Первая неделя после битвы обрушилась на Камчатку ледяными, пронизывающими до костей штормами, пришедшими с океана. Но нам было не до погоды. Мы вступили в гонку со временем, ставкой в которой была тысяча человеческих жизней.
Я потребовал у Завойко всё, что могло держаться на воде: от разбитых осколками матросских баркасов до весельных ительменских лодок-батников, выдолбленных из цельных стволов тополя. Две сотни солдат гарнизона, ещё вчера дравшихся в штыковую, были переброшены в мое распоряжение.
Мы вышли в устья рек Авача и Паратунка, впадающих в губу. То, что я увидел там, заставило даже бывалых амурских казаков снять шапки.
Реки кипели. Вода буквально состояла из сплошной, пульсирующей, рвущейся против течения красно-чёрной мышечной массы. На нерест из Тихого океана шёл могучий кижуч, горбоносая кета и багровая нерка. Рыбы было столько, что лодки скрежетали днищами по их спинам. Запах стоял одуряющий: отчего-то пахло свежим огурцом, йодом и смертью. Последнее потому, что тихоокеанский лосось идёт в реки лишь для того, чтобы оставить потомство и умереть, устилая берега своими тушками.
— Заводи невод! С правого фланга заходи, руби струю! — ревел я, по пояс стоя в ледяной воде, от которой мгновенно сводило судорогой бёдра.
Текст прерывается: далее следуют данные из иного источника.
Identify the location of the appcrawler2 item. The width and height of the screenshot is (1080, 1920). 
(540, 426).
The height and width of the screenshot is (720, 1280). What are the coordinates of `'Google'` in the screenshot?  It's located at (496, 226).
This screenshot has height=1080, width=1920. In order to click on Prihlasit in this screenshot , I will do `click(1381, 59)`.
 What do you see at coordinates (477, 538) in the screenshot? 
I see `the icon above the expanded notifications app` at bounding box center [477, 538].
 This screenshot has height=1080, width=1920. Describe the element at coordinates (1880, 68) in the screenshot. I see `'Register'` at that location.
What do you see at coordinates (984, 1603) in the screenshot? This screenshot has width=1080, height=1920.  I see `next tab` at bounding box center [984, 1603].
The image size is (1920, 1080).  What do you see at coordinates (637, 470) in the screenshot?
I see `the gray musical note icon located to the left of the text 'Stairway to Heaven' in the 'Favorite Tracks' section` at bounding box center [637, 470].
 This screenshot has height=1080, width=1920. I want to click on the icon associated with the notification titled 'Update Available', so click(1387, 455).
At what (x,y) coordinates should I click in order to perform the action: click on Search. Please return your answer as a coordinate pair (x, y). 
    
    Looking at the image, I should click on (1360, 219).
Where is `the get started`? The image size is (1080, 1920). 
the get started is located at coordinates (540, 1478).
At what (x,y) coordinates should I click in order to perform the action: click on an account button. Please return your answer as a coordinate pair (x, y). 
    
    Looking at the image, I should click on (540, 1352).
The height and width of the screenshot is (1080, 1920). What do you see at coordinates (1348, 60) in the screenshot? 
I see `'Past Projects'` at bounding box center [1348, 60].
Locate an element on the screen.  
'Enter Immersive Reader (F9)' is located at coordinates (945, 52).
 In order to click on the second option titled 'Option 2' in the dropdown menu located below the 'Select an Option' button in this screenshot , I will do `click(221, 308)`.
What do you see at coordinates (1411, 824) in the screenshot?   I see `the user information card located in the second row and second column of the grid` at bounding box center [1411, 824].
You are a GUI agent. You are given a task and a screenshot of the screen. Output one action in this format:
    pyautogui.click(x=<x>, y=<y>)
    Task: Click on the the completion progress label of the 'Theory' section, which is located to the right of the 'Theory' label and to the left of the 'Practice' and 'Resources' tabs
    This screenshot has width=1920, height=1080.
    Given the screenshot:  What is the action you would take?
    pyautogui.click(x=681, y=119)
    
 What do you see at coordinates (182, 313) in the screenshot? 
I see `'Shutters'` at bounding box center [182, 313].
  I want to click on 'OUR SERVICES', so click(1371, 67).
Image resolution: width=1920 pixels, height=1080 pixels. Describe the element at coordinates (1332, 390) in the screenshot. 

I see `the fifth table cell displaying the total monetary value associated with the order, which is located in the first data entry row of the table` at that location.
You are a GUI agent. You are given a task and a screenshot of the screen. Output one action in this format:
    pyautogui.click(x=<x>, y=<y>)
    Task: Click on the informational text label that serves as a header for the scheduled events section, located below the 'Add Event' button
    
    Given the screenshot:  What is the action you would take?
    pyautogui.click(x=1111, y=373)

Гришка и десяток крепких матросов с натужным криком тянули тяжелую, намокшую пеньковую сеть. Рыба билась в ячее с такой силой, что людей сбивало с ног. Когда мы выволокли первую мотню на галечный берег, сеть едва не лопнула. В ней билось не меньше трёхсот пудовых рыбин, истекающих серебряной чешуёй и рубиновой икрой.
Мы работали как одержимые механизмы, по шестнадцать часов в сутки. Мои руки сбились в кровавые мозоли от рукояти тесака. Я учил гарнизонных солдат, привыкших лишь к ружью, древней технологии северных народов.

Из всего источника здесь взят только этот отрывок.